• Your assignment:
Please write out word for word the lines starting with the line that contains "pixels, height=1131 pixels." and going on through the line that contains "coordinates (1524, 579).".

• Input records:
========================================

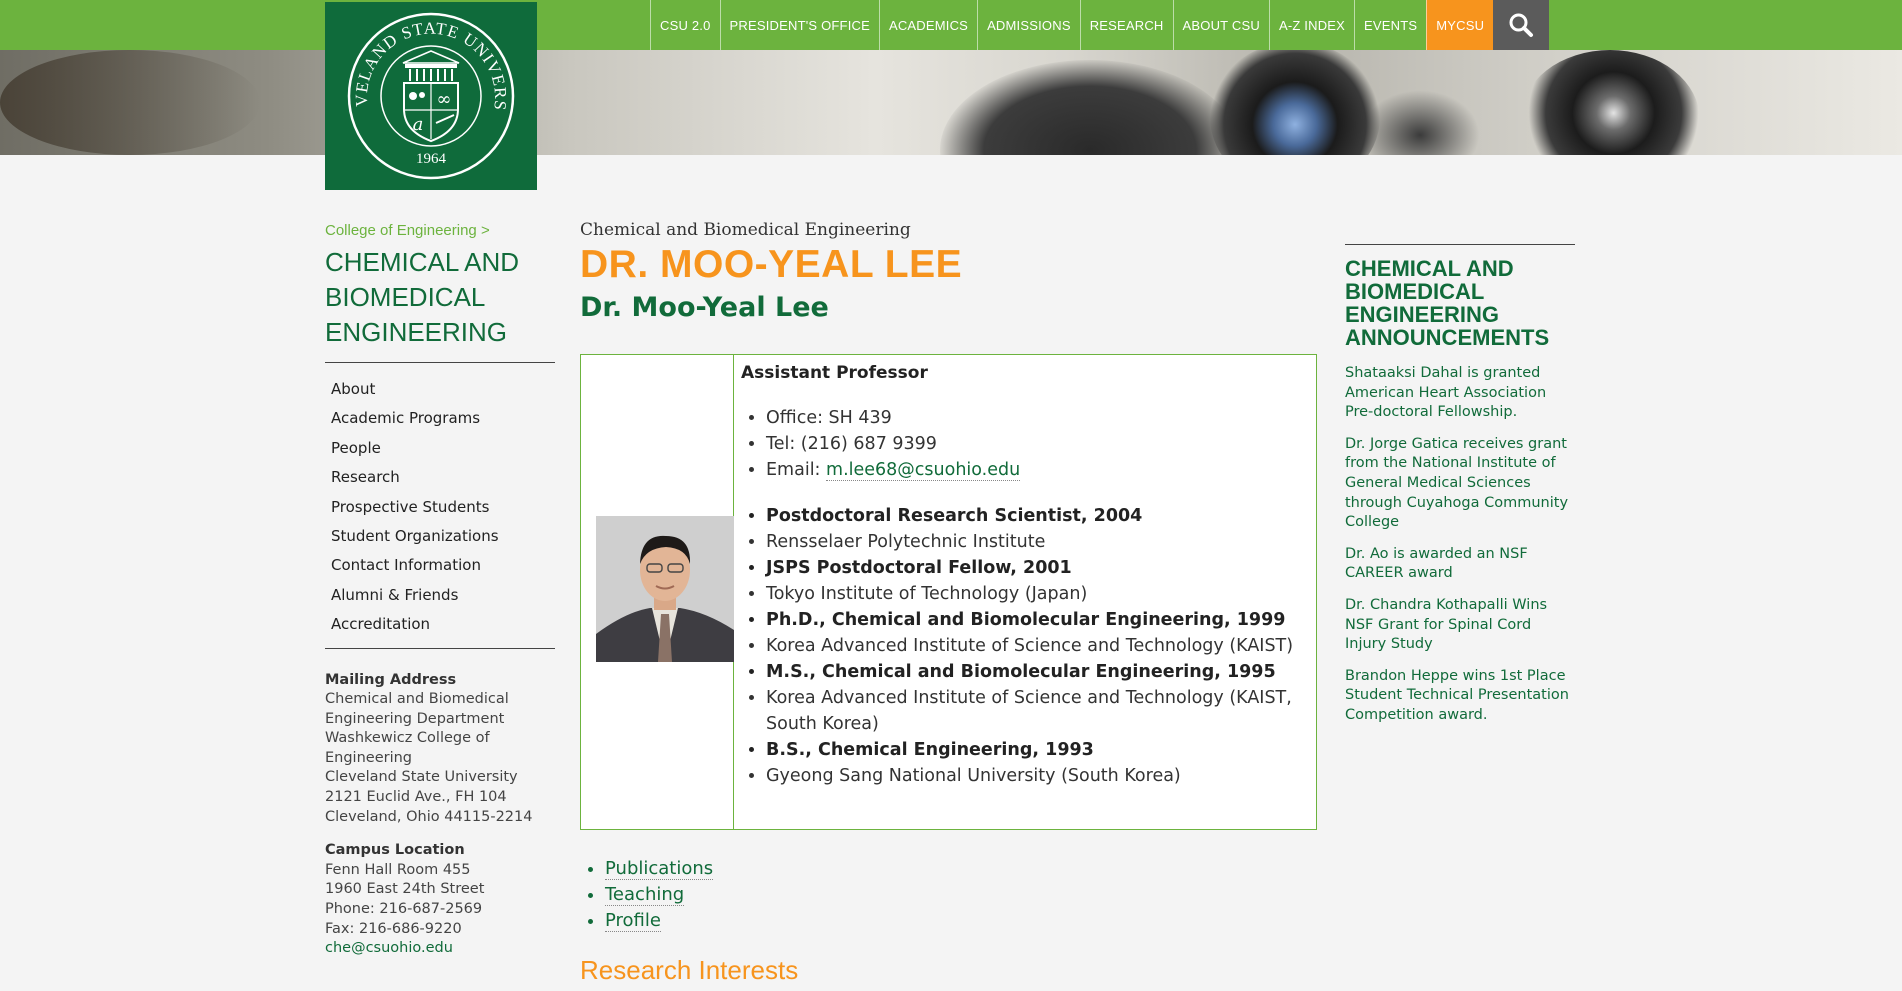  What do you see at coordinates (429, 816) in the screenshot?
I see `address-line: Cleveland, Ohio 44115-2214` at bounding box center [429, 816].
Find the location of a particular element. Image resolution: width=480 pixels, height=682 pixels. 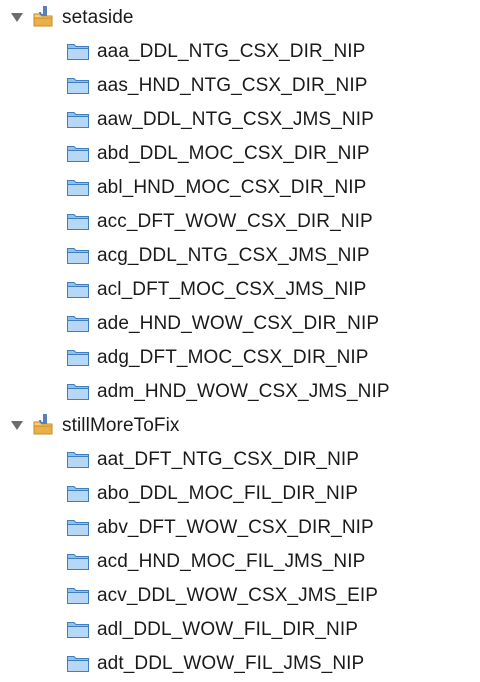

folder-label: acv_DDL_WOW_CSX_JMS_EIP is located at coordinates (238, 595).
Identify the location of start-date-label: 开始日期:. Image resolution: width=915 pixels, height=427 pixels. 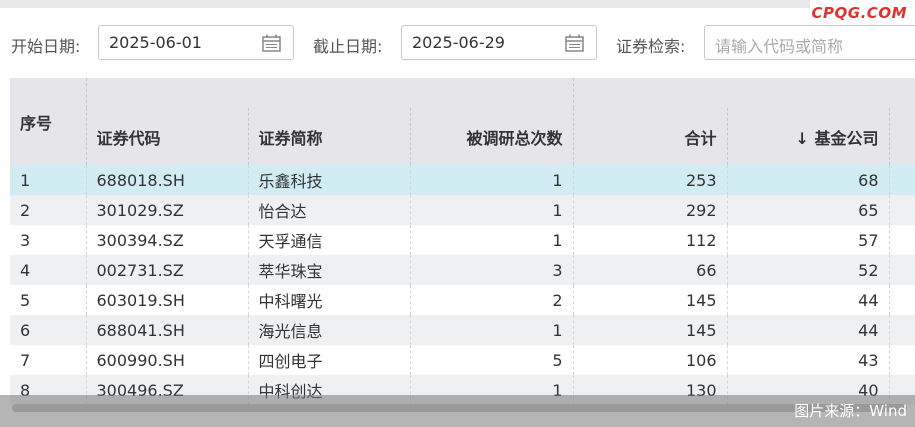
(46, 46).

========================================

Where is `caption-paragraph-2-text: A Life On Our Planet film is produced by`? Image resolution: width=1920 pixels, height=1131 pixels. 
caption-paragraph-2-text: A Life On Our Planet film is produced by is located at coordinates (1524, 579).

========================================

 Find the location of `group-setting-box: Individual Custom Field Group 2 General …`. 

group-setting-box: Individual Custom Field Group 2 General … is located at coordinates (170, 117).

========================================

• Worked solution:
Where is `caption-paragraph-2-text: A Life On Our Planet film is produced by`? Image resolution: width=1920 pixels, height=1131 pixels. 
caption-paragraph-2-text: A Life On Our Planet film is produced by is located at coordinates (1524, 579).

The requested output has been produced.